大直流融冰技术对钢芯铝绞线腐蚀的影响
Effects of Direct Current Ice-Melting Technique on Corrosion of Aluminum Conductor Steel Reinforced
摘 要
采用大直流电流发生器为电流源,在环境箱内模拟了镀锌钢丝的直流融冰过程,研究强直流电对镀锌钢丝腐蚀造成的影响,结合多阶网络电路计算,探讨了大直流融冰可能导致腐蚀加速的影响因素。结果表明:在接触覆冰层的钢丝正极端,出现了明显的镀锌层溶解,而在负极端,则出现了因氢气析出导致的镀锌层损伤,并且正负极腐蚀损伤均集中在端头位置,局部腐蚀加速明显,容易引发断线事故;多阶网络电路模型计算结果表明,融冰层内的支线电流不随覆冰层线路的延长而无限加强,镀锌钢丝极化电阻的减小会导致支线电流向覆冰层端部集中,加剧局部腐蚀。
钢芯铝绞线
电解腐蚀
direct current ice-melting technique
aluminum conductor steel reinforced
electrolytic corrosion
Abstract
The process of direct current (DC) ice-melting on galvanized steel wire was conducted in an environmental chamber using a large direct current generator as power source to study the influence of strong direct current on the corrosion of galvanized steel wire. Combined with the calculation of multi-step network circuit, the influencing factors of corrosion acceleration by large DC ice-melting were investigated.
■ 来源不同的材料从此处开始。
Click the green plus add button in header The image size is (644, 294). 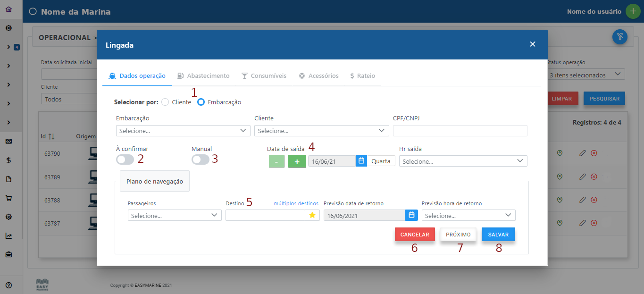point(633,11)
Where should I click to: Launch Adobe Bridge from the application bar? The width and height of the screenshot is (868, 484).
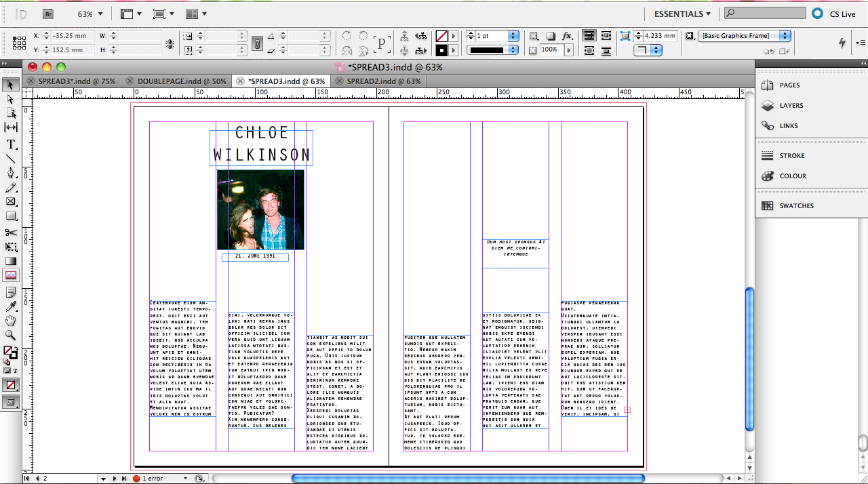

The results show that a significant dissolution of zinc coating occurred on the positive side of the steel wire, while the damage of zinc coating caused by hydrogen evolution was also observed on the negative side of the steel wire. In addition, the corrosion damage concentrating on the positive and negative terminals, led to severe localized corrosion, which easily caused steel wires to break. The calculation results of the multi-stage network circuit model show that the branch current in the ice-melting layer did not increase indefinitely with the extension of the ice-covered line, and the reduction of the polarization resistance of the galvanized steel wire caused the branch current to concentrate on the end of the ice layer, which aggravated localized corrosion.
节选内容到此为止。